EXERCISE GOAL: Return every line from the records below in which the word "title" is found.

THE DATA:
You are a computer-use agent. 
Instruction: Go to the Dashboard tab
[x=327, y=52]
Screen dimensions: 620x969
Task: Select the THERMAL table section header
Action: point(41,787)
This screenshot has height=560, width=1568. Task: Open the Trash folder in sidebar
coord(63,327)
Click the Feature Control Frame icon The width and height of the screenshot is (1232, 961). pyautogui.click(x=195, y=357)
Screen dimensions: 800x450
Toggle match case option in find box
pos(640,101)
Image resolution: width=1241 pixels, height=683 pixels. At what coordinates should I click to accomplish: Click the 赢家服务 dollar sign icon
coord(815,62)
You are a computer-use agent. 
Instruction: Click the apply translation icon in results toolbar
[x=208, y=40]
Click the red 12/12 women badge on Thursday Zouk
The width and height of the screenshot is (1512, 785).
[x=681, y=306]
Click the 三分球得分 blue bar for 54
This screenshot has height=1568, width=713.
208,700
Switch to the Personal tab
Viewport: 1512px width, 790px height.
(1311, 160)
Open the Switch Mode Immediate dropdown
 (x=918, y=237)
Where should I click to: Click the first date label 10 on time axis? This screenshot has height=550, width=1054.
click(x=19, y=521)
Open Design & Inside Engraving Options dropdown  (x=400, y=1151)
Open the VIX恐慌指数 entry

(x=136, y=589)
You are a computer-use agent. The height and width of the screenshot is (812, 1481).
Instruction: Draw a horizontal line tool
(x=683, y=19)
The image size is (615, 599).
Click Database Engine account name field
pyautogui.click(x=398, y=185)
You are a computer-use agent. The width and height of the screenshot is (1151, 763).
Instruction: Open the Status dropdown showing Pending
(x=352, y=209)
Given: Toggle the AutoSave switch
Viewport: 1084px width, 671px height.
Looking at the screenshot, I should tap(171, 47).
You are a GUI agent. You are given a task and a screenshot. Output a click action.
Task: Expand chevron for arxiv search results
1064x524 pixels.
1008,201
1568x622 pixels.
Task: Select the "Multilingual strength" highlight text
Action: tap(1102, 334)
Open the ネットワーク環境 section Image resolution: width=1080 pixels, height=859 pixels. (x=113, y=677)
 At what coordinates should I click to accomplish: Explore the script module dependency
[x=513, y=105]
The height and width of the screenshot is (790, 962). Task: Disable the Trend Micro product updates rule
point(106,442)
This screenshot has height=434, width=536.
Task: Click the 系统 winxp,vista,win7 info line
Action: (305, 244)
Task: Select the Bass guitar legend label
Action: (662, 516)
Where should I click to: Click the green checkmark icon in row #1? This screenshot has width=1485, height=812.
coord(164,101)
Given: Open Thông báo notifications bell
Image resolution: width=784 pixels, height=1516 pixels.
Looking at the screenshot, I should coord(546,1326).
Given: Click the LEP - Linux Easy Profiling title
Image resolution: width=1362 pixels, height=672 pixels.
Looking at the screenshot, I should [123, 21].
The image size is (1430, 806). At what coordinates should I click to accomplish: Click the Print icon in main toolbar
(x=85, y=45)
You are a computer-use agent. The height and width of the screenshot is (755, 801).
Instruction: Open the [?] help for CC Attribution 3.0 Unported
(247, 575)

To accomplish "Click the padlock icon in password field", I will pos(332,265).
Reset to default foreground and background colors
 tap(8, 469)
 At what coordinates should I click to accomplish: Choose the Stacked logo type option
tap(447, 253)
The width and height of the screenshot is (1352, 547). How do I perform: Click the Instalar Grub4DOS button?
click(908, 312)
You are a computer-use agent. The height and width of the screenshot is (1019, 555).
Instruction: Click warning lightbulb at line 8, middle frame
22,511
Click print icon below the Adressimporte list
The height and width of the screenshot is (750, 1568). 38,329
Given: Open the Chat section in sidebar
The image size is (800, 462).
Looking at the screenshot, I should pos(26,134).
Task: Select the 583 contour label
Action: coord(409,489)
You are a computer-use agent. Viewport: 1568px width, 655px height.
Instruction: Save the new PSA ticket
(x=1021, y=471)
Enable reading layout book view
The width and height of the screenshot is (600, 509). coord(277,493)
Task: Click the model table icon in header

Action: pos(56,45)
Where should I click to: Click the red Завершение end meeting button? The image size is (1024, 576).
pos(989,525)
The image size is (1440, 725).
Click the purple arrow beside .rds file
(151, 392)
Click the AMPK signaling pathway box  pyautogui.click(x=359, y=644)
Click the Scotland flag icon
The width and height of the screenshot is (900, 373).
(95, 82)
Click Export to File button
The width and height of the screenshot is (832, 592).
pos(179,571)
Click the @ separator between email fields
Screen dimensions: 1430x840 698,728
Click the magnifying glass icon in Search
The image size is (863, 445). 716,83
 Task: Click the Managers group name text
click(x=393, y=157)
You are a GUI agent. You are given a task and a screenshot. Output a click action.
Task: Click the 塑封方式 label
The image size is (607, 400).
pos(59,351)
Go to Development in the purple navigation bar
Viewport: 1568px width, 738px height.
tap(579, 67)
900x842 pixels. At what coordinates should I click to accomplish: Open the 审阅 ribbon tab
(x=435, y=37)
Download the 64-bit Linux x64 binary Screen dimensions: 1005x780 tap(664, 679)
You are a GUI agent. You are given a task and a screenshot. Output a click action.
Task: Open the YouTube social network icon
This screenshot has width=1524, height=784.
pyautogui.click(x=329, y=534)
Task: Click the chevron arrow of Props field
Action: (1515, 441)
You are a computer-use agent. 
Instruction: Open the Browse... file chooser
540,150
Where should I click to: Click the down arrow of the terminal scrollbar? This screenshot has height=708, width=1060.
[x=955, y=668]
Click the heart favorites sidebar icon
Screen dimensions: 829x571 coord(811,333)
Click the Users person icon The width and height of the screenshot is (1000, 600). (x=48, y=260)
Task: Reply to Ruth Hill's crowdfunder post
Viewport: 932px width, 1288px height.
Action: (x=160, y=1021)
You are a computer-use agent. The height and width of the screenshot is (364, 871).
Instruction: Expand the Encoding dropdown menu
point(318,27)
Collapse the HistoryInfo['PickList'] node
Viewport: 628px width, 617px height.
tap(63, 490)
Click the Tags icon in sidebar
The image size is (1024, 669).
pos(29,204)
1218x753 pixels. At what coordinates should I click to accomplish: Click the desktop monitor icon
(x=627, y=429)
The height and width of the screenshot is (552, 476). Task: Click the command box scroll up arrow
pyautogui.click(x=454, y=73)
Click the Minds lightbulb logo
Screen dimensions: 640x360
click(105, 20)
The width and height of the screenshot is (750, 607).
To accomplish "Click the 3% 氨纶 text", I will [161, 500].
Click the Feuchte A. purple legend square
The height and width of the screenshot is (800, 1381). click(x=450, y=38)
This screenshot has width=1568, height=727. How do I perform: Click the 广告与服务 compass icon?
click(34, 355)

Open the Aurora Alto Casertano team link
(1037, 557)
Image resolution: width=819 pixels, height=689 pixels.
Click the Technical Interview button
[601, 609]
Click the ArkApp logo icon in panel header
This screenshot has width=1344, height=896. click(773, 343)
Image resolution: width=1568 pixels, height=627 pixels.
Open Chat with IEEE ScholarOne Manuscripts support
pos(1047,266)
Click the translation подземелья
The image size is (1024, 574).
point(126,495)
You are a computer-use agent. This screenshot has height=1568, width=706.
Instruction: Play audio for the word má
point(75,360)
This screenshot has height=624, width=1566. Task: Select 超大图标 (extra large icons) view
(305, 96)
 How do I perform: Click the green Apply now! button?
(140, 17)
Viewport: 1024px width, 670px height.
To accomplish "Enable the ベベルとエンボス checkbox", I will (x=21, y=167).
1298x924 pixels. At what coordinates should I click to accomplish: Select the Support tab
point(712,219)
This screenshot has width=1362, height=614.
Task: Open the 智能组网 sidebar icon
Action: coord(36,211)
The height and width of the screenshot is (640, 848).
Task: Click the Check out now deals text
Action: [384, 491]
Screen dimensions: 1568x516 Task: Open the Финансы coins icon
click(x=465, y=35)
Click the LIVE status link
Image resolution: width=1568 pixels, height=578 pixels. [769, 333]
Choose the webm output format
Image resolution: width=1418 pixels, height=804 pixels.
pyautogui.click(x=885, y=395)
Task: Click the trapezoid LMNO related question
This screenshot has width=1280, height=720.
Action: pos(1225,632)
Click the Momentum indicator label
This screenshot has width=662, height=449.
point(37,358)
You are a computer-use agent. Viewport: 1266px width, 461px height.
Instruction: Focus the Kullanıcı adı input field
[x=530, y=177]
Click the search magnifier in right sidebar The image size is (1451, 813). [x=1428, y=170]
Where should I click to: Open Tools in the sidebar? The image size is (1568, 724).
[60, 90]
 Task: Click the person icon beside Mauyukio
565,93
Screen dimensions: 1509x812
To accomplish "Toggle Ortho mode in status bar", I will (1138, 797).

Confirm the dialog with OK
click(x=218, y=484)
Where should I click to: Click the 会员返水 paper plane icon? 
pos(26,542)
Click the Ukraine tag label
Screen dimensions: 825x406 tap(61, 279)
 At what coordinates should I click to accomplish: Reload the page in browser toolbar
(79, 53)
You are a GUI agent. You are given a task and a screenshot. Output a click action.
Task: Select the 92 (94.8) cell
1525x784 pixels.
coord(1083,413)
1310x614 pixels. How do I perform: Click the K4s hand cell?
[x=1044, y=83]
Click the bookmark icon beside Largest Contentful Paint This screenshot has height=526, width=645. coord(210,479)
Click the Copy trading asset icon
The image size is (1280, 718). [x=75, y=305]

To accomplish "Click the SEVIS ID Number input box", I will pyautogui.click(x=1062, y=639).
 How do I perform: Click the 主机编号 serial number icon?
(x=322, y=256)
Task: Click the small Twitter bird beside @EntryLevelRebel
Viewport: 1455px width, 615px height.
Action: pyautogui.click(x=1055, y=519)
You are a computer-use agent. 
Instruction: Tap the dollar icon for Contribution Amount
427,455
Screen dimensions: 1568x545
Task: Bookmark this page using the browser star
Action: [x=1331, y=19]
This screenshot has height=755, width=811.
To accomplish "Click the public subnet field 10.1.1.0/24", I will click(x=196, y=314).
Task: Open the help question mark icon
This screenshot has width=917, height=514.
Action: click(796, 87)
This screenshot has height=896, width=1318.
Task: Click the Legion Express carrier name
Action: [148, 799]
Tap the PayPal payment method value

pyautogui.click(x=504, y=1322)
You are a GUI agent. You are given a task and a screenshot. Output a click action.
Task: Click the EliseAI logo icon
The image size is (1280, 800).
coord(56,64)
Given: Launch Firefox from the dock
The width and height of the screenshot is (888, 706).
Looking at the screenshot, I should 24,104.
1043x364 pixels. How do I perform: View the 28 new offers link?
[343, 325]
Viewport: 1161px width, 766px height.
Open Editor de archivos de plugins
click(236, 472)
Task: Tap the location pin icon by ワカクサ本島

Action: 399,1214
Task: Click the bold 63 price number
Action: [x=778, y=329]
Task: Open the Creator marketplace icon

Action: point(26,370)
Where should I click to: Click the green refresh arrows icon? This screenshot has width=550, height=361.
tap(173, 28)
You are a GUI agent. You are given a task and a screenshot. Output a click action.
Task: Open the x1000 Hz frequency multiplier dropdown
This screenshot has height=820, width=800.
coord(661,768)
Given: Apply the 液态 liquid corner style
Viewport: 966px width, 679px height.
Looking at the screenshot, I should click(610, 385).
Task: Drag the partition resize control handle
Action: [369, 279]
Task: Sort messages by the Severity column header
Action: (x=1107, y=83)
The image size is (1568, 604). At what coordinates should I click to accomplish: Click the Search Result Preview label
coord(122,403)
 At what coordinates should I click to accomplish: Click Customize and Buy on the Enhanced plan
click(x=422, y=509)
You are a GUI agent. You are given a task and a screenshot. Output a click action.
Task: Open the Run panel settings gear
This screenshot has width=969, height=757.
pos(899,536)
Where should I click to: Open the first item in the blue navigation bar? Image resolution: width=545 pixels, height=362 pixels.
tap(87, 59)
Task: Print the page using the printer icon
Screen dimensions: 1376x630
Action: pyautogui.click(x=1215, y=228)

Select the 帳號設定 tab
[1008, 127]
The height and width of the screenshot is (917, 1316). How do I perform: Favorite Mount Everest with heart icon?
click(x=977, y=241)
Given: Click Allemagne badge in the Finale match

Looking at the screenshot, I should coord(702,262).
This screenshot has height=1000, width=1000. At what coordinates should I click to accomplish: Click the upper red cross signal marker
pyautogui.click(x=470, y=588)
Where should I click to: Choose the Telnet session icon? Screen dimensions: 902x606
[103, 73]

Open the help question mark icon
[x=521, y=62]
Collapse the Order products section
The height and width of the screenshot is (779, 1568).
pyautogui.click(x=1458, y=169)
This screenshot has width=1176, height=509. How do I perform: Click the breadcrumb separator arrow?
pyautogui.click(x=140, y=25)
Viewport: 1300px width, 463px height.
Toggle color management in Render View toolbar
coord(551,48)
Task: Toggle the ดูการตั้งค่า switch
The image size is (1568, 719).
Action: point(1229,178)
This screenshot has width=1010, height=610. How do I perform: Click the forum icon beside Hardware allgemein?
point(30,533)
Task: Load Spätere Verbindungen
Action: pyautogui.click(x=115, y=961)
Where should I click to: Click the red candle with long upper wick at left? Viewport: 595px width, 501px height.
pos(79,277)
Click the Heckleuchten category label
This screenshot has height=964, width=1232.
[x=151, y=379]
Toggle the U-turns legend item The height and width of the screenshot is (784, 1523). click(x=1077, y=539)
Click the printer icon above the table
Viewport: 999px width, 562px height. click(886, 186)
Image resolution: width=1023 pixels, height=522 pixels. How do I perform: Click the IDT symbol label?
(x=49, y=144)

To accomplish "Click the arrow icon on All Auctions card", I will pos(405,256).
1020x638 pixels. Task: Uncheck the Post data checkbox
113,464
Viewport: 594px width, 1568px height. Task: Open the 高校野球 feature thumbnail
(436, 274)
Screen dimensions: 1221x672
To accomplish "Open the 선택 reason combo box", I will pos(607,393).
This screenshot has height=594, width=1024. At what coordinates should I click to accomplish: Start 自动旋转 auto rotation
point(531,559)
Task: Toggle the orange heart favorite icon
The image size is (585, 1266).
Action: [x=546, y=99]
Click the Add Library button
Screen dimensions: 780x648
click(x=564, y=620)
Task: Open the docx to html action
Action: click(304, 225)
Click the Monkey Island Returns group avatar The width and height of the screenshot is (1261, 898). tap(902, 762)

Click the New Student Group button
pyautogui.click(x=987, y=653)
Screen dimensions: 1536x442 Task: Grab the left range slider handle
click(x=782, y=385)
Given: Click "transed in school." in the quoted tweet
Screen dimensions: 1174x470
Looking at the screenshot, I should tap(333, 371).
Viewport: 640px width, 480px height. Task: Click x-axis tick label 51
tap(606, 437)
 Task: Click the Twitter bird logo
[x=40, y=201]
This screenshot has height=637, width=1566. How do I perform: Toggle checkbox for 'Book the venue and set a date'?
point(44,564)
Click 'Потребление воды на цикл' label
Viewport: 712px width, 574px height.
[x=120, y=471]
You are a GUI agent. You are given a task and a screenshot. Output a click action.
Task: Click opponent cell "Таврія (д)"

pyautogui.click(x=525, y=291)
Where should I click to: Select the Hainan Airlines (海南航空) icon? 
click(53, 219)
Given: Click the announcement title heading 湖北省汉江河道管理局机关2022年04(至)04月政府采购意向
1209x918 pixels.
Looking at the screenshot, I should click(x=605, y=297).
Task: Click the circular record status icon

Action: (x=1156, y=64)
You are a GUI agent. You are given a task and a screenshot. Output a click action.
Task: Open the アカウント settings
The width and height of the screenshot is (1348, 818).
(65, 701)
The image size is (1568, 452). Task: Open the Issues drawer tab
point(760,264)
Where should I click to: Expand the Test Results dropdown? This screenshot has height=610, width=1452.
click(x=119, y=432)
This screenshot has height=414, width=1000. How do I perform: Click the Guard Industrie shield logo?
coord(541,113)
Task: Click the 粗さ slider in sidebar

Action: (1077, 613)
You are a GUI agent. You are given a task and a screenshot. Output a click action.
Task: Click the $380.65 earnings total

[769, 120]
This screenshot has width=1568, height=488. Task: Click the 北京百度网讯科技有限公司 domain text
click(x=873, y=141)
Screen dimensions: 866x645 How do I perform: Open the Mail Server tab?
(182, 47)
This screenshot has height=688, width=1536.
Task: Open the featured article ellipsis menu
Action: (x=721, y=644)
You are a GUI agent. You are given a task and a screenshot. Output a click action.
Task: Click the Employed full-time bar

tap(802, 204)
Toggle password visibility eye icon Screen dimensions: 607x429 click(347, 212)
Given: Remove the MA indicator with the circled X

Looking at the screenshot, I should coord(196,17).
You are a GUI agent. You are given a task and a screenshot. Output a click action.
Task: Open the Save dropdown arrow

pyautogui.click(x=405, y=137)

WRITTEN REPLY:
Given: Click the LEP - Linux Easy Profiling title
Given: Click the announcement title heading 湖北省汉江河道管理局机关2022年04(至)04月政府采购意向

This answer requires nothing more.